In Darryls kleinem Cafe bestelle ich „Darryls Special“, das so aussieht,


und esse was sonst noch reingeht, natürlich mit ordentlich Tee. Ziel ist es möglichst viel heißes Essen in den Körper zu bringen, um das Ganze von innen auf Temperatur zu bringen. Die Schuhe lasse ich an, zum Trockenfönen gibt es nichts, und wärmer werden die Füße so oder so nicht. Wasserdichte Schuhe, die nicht wasserdicht sind, sind schlicht sinnlos, so dass ich die entsorgen muss und mich nach einer anderen Lösung umsehen muss. (Einen Brief an die Herren von Shimano werde ich sicherlich noch schreiben!)

Trocken wird zwar nichts, aber bis auf die Füße wärmt sich tatsächlich alles einigermaßen auf, vor allem die Hände. Sehr gut. Also beschließe ich die letzten fünfzig Kilometer noch zu fahren, in Lancaster wird sich sicherlich eine heiße Dusche finden, und wer weiß was da noch für Pässe kommen.

Es kommen aber keine Pässe mehr, stattdessen werde ich mit ziemlich heftigem Verkehr konfrontiert, schließlich bin ich wieder in England und hier ist meist genauso viel Verkehr wie in Deutschland, nur gibt es weniger Straßen. Ich schaffe es die Autobahn zu vermeiden, bin aber auch froh Lancaster heil zu erreichen.


Es nieselt nur noch, die Füße erreichen durch das Treten eine Temperatur mit der man arbeiten kann und in Kendal findet sich ein Bikeshop mit sehr nettem Personal.




Dort besorge ich mir einen Ersatzschlauch und vor allem wasserdichte Überschuhe für die anderen Radschuhe, so dass ich die Shimanos nach Hause schicken kann.
In Lancaster angekommen fahre ich eine Runde durch die City und werfe noch einen Blick in die wenig spektakuläre Kathedrale, bevor ich im Crows Motel lande. Explizit steht hier Internet unter Motel, unter Bar, unter allem, anscheinend eine Hochburg der modernen Datenautobahn. Wie so oft, hat keiner eine Ahnung, das Passwort finden sie noch raus, aber IP Adresse vom DHCP Server kommt keine. Nix Internet. Dafür ist das Zimmer für englische Verhältnisse eine Sensation, mit „richtiger“ Dusche, genau das was ich brauche.

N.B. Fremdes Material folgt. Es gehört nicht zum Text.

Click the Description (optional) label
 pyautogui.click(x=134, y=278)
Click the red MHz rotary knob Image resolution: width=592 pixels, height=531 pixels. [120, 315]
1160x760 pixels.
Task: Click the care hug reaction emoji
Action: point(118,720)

Nach einer Runde zu Fuß durch die Stadt gibt es noch etwas Proteine, Kohlehydrate und Vitamine, und ein spannender Tag geht zu Ende.

In der Addition von heftigem kalten Regen und , einem zwanzig Prozent Pass und dicht vorbeirauschenden LKWs ergibt sich ein „beinharter“ Tag. Als Belohnung gab es die tollen Landschaften des Lake District Nationalpark, die mich wirklich überrascht haben, eine neue, mir bis jetzt unbekannte, Facette Englands, und außerdem die sehr netten Leute aus dem Bikeshop, die interessanten kleinen Städte, und natürlich Lancaster.